V. Riparian Claims: Redband Trout and INFISH

Plaintiffs bring multiple claims regarding the Project's impacts on Project Area watersheds. LandWatch argues that defendants violated NEPA and NFMA with regard to the Redband trout, a species native to the area, by not conducting a proper baseline analysis of sediment impacts, and by violating the Inland Native Fish Strategy. Guardians argue that defendants violated NFMA by failing to protect riparian habitats from recreational impacts.

A. The Inland Native Fish Strategy

In 1995, the Forest Service adopted the Inland Native Fish Strategy ("INFISH") to address the risk of loss of native fish populations and reduce potential negative impacts to fish habitat; INFISH amends the forest plans of twenty-two forests, including the Ochoco Forest Plan, adding substantive standards for fish habitat conditions and function. AR 2546-49. INFISH identifies six Riparian Management Objectives ("RMOs") to assess and define good riparian habitat, i.e., habitat "indicators": (1) pool frequency, (2) water temperature, (3) large woody debris, (4) bank stability, (5) lower bank angle, and (6) width/depth ratio.
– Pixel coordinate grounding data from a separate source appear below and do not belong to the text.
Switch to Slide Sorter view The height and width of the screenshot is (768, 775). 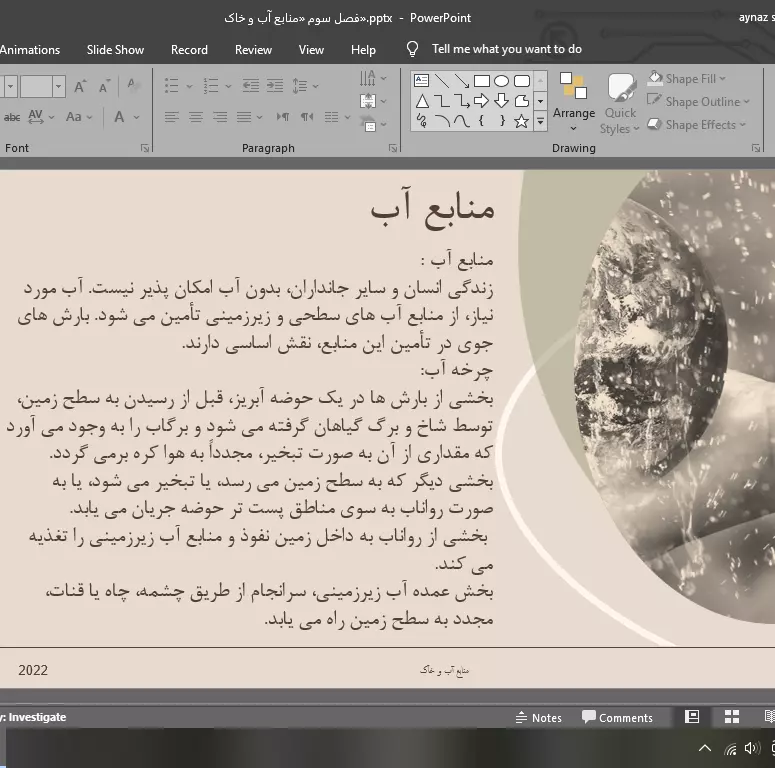732,717
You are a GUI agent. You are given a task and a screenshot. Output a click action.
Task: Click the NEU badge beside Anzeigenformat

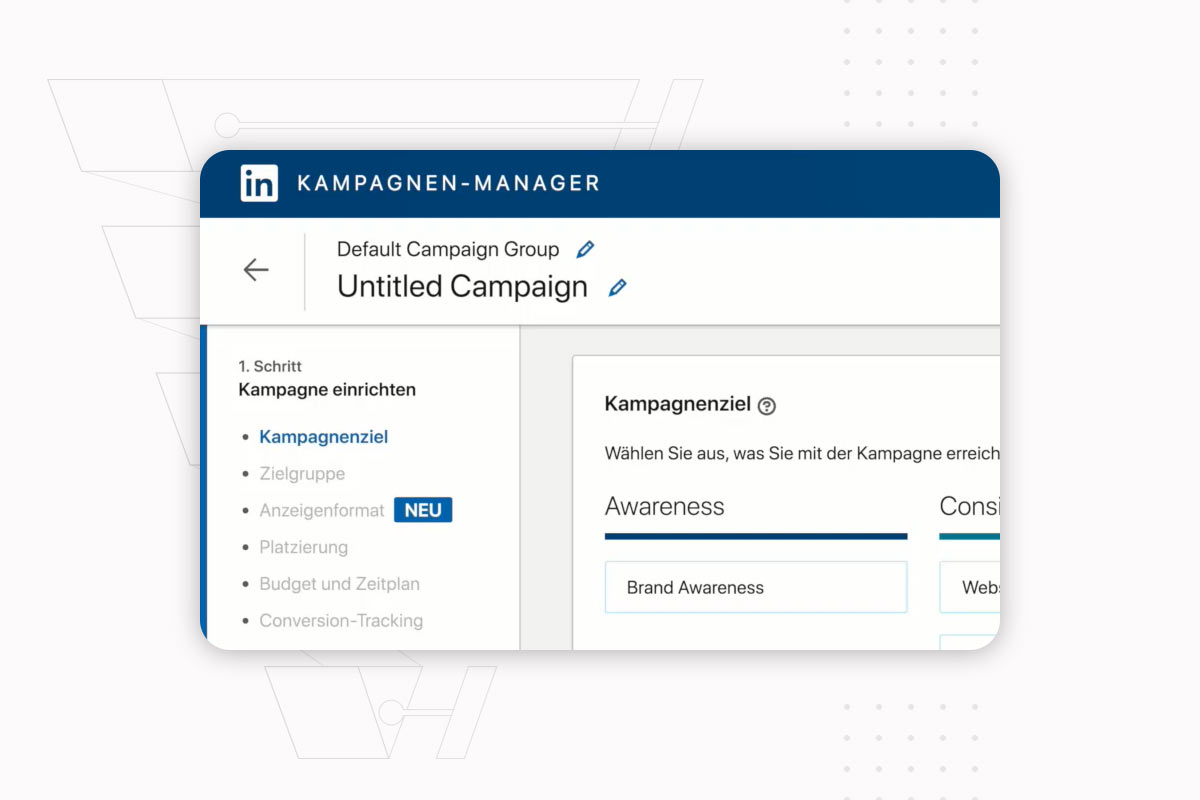[x=423, y=510]
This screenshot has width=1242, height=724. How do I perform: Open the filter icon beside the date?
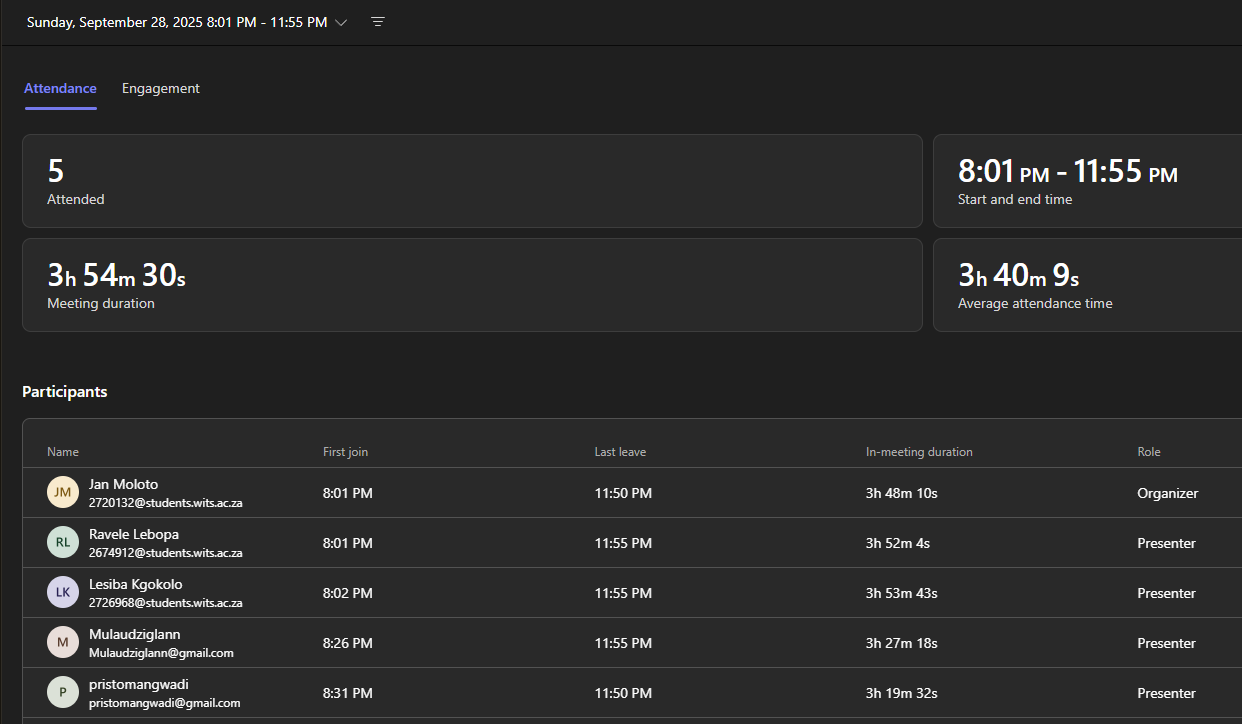pyautogui.click(x=377, y=21)
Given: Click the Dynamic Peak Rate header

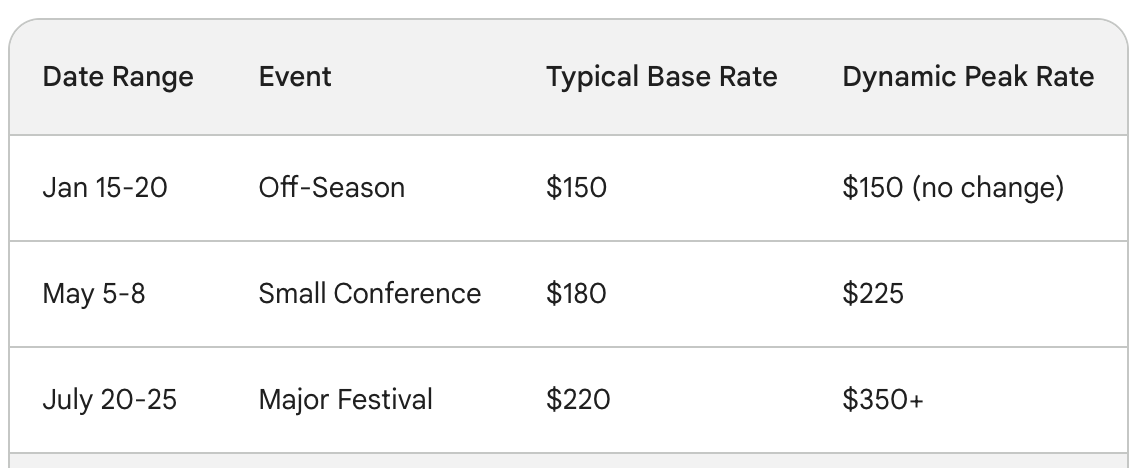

AR 2564, 2679. RMOs "provide the criteria against which attainment or progress toward attainment of the [INFSH] riparian goals is measured." AR 2564. "RMOs provide the target toward which managers aim as they conduct resource management activities across the landscape." Id. RMOs are "benchmarks against which to measure progress towards ultimate goals." Cent. Or. LandWatch v. Connaughton, 696 F. App'x 816, 818 (9th Cir. 2017). Specifically, INFISH provides for protection of Redband trout in the Project area. AR 25351.

INFISH also establishes Riparian Habitat Conservation Areas ("RHCAs"), which "are portions of watersheds where riparian-dependent resources receive primary emphasis, and management activities are subject to specific standards and guidelines." AR 2566. INFISH standards and guidelines "apply to all RHCAs and to projects and activities in areas outside RHCAs that are identified through NEPA analysis as potentially degrading RHCAs." AR 2568.

INFISH RM-1 requires the Forest Service to

[d]esign, construct, and operate recreation facilities, including trails and dispersed sites, in a manner that does not retard or prevent attainment of the [RMOs] and avoids adverse effects on inland native fish. Complete watershed analysis prior to construction of new recreation facilities inside [RHCAs] within priority watersheds.

AR 2571. "Watershed analysis" is a procedure for gathering critical baseline information on watershed function. AR 2637, 2683. To "retard" means to slow the rate of recovery below the near natural rate of recovery if no additional human caused disturbance was placed on the system. AR 2565. "Adverse effects" include short-or long-term management-related impacts of an individual or cumulative nature, such as mortality, reduced growth, or other adverse physiological or behavioral changes. AR 2672.

There are nine watersheds, within which there are numerous subwatersheds, in the Project Area, with 138 miles of fish-bearing streams. AR 25365. INFISH RM-1 requires a watershed analysis for each of the nine watersheds within the Project area.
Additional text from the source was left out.